When I worked for Honeywell, I believe they offered a match, but I was in my twenties at the time and didn’t care (wish I could go back in time and slap my silly self).
BellSouth – when it existed – had a 401k match.
EDS – when it existed – had a 401k match. EDS was bought out by HP, which I believe has a match.
AT&T has a match.
Yeap, I’m going to miss that 401(k) match when I quit my corporate gig.
I consider myself very lucky to work somewhere with a great 403(b) matching program. If I contribute nothing, they put in 5%. Then they match up to 5% of what I put in. So a 5% contribution turns into 15%. I do an additional 5% voluntary contribution as well, but I’m torn between leaving that be & reaping the tax benefits of it now and cutting it to put it towards a Roth IRA for tax benefits later.
As for raises, the range of annual raises is usually 2-3% (if you get really good reviews), so it’s barely keeping up with inflation. After taxes, 403(b) contributions, etc., that would result in me only seeing about $60-70/month more. Meh. The only ways for me to get a significant raise are to move to another department or get a title bump-up where I am. I like what I do and where I work and don’t want to have to try to find another higher-titled position, so I’m working VERY hard to argue for a higher title this year – I’m building up a portfolio that will hopefully make it clear that I deserve a bump in position that would give me an instant $5-10K salary increase.
re:403 b : they are great! However, I used to do that, then a deductible traditional IRA one year, nest year a Roth…for about 15 yrs.
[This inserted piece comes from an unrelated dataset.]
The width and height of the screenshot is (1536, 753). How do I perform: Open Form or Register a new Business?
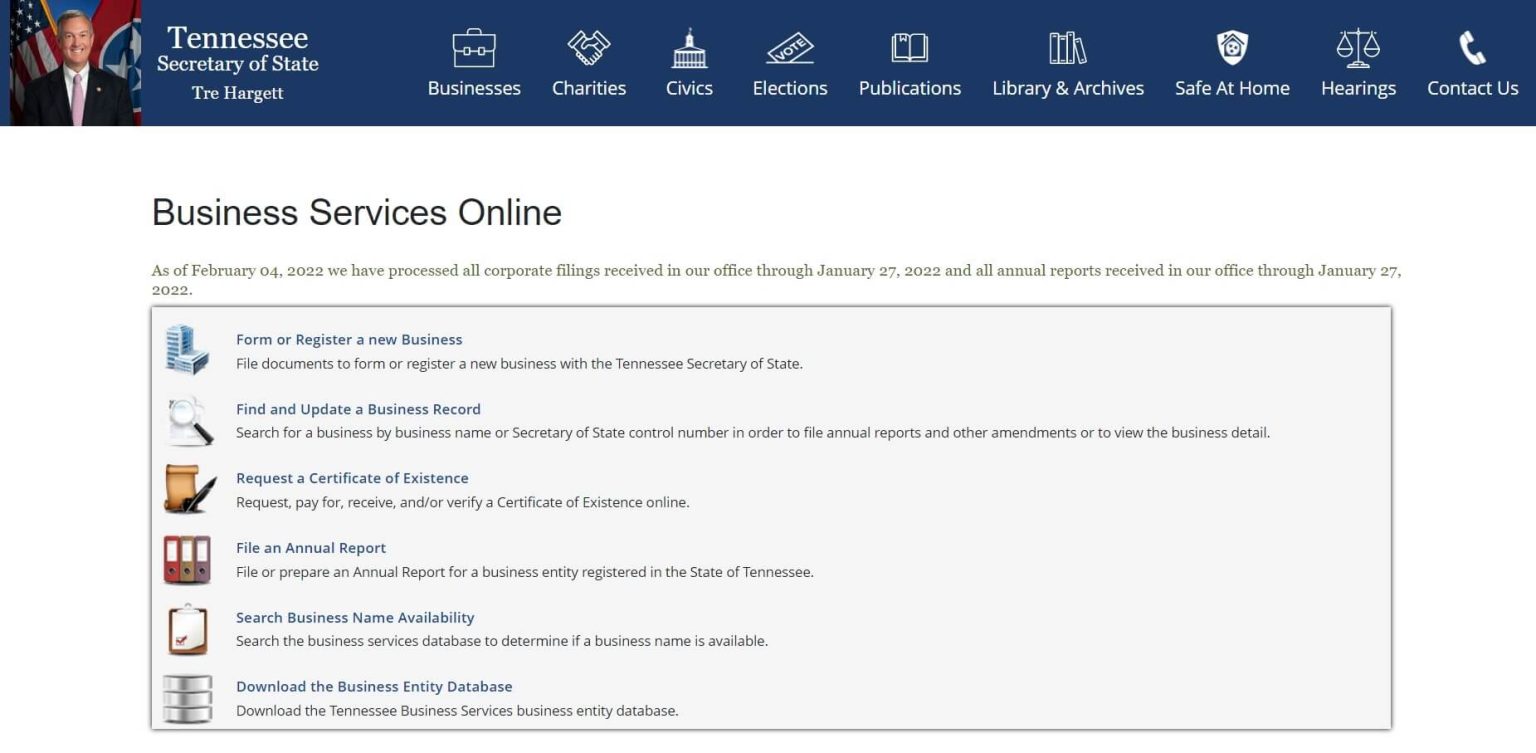348,339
The years of the Trad IRA, I’d get a lot back to invest in the Roth the following year, plus have a year’s time to save to add more to the 403b and the upcoming Roth. Just a strategy to think about. Started ths in 1992 or so, and one of the nicer results is that approx. half of all this will be tax free in retirement, tho not there yet. Most of my friends seem to be “going broke” paying the taxes to convert the Traditional IRA’S to Roths these days…Best wishes!
I wish my employer offered a 401k. Sadly I’ll just have to invest in my Roth IRA. I asked for a raise over 6 weeks ago and I still have not receieved an answer, so it’s not looking too good.
RD Blakeslee says
The best kind of pay action in my opinion is to start paying oneself. Stop working for “the other man”, as soon as possible.
You will really control the capital (land, whatever) you have acquired and it will be there when you retire.
I’m a boomer so I predate things like 401k’s, and electricity. But we had a “savings plan” that matched up to 12% of your pay at 100%! It also paid a high guaranteed annual interest rate of around 10%. And you could take the money or any time you wanted, no requirement to wait until you were 59 1/2 years old. It was truly free money. I will never forget finding out one of the engineers I worked with telling me he couldn’t afford to put in 12%. This was a guy making big money, not married, no student loans and who drove a very expensive turbo charged brand new sports car. I marveled that anyone “couldn’t afford” a twelve percent raise! Great post, I guess people are still making the same sort sighted mistakes. But this post may just wake some people up. Well said!